Три грустных тигра
Шрифт:
— И еще долго просидит, вот увидишь.
— Нет, ты представь, — сказал я, — лет десять. Нет, не десять, семь-восемь…
— Или пять, а может, вчера села, — перебил Куэ, думал, я шучу.
— Да я серьезно. Я ее много лет назад в первый раз увидел, она все говорила, говорила, не умолкала. Настоящий одиночный митинг, прямо как в Гайд-парке. Я подсел к ней, а она все говорила, не видела меня, вообще ничего не видела, и мне таким необычайным, символичным показалось то, что она говорила, что я побежал к однокласснику, звали его Матиас МонтеУидобро, который жил здесь рядом, и взял у него ручку и бумагу, а сам ничего не рассказал, потому что он тоже тогда писал или хотел писать, вернулся и еще успел услышать кусок речи, и он оказался точь-в-точь таким же, как я услышал
— И куда ты девал запись?
— Не помню. Где-то валяется.
— Я-то думал, рассказ получился.
— Нет, не получился. Сначала я листок потерял, потом нашел, но мне уже не показалось так потрясно, только удивился, что буквы растолстели.
— Как это?
— Ну как, ручка была, знаешь, старая, бумага — почти промокашка, вот буквы и разбухли, ничего не разобрать.

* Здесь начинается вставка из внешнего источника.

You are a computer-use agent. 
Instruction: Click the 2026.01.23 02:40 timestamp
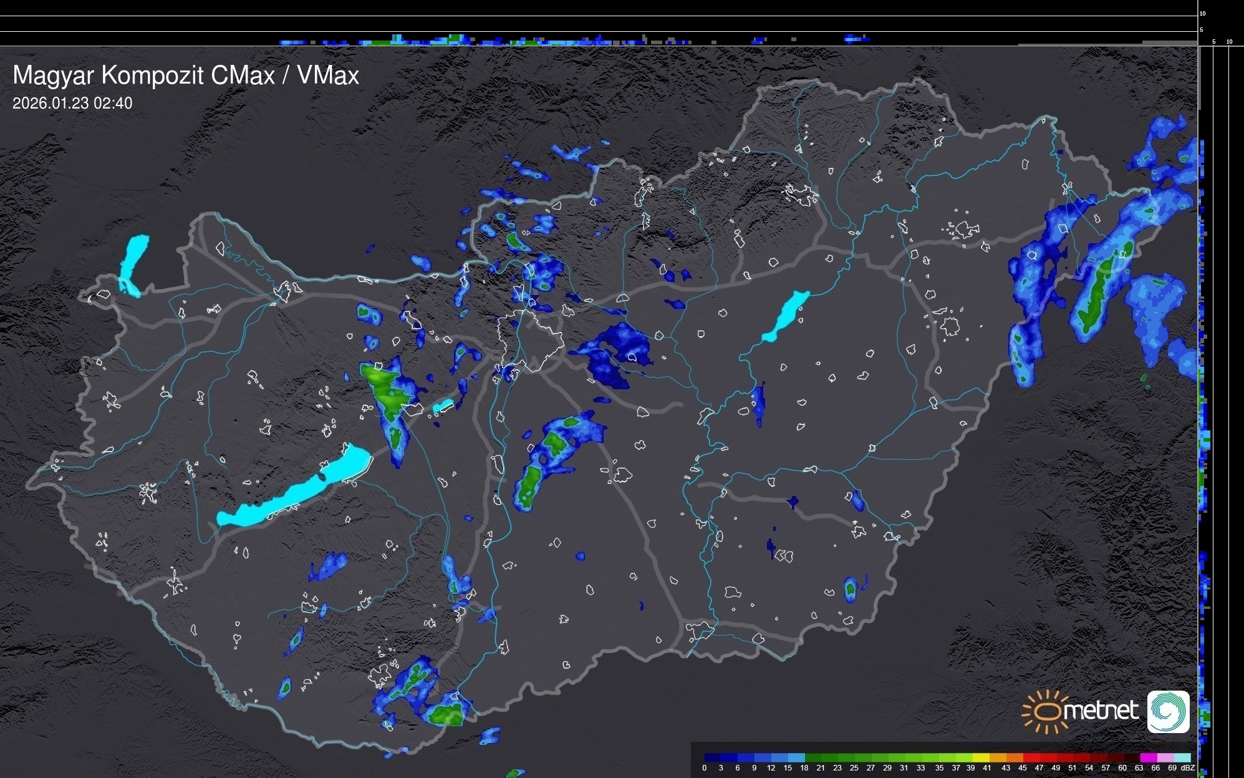click(72, 104)
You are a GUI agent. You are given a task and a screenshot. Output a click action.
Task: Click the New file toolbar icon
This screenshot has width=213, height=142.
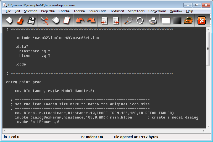tap(9, 20)
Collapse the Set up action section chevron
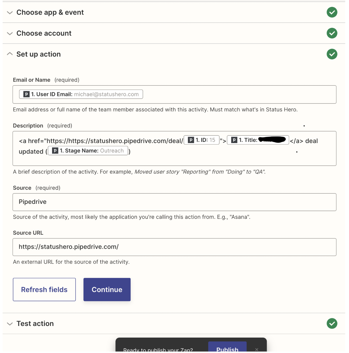This screenshot has height=353, width=349. coord(10,54)
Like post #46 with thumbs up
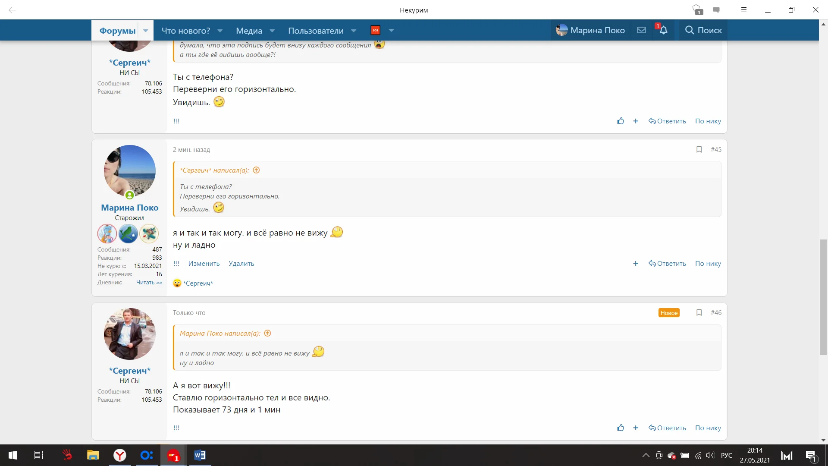Screen dimensions: 828x466 click(621, 428)
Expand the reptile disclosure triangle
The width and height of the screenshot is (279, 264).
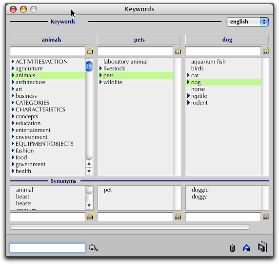tap(188, 96)
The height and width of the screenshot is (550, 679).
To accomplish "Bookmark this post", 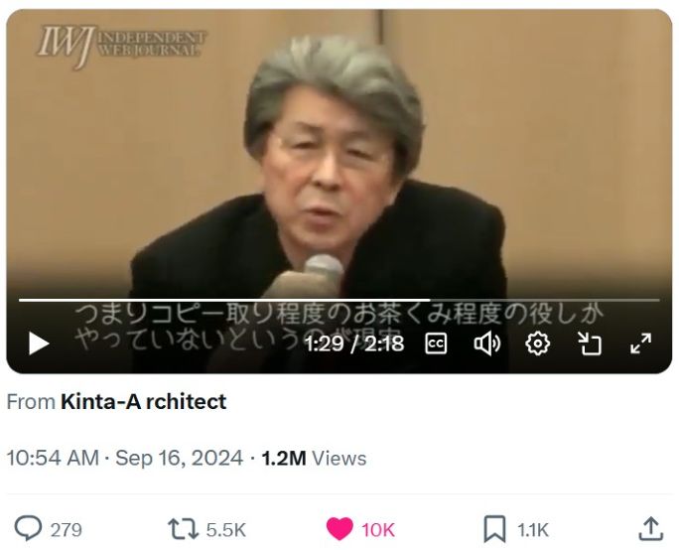I will tap(494, 529).
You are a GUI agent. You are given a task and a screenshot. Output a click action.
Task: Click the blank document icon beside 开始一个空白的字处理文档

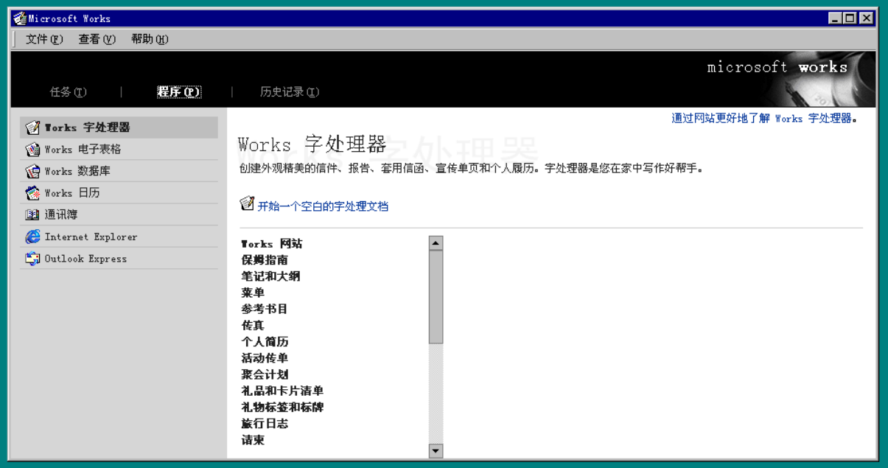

— Поэтическая справедливость, — заметил Куэ, тронулся и медленно поехал мимо парка; я вгляделся в сумасшедшую на скамейке.
— Это не она, — сказал я.
— Что?
— Это не она, говорю. Другая.
Он уставился на меня, как бы вопрошая: «Ты уверен?»
— Точно, точно. Это другая. Та была мулатка, но похожая на китаянку.
— Эта же тоже мулатка.
— Но темнее, чем та. Это не она.
— Тебе виднее.
— Да, точно тебе говорю. Хочешь, останови, я подойду присмотрюсь.
— Нет, не хочу. Зачем? Ты же с ней был знаком, а не я.
— Определенно не она.
— Может, она и не сумасшедшая вовсе.
— Может быть. Может, она, бедолага, просто свежим воздухом дышит.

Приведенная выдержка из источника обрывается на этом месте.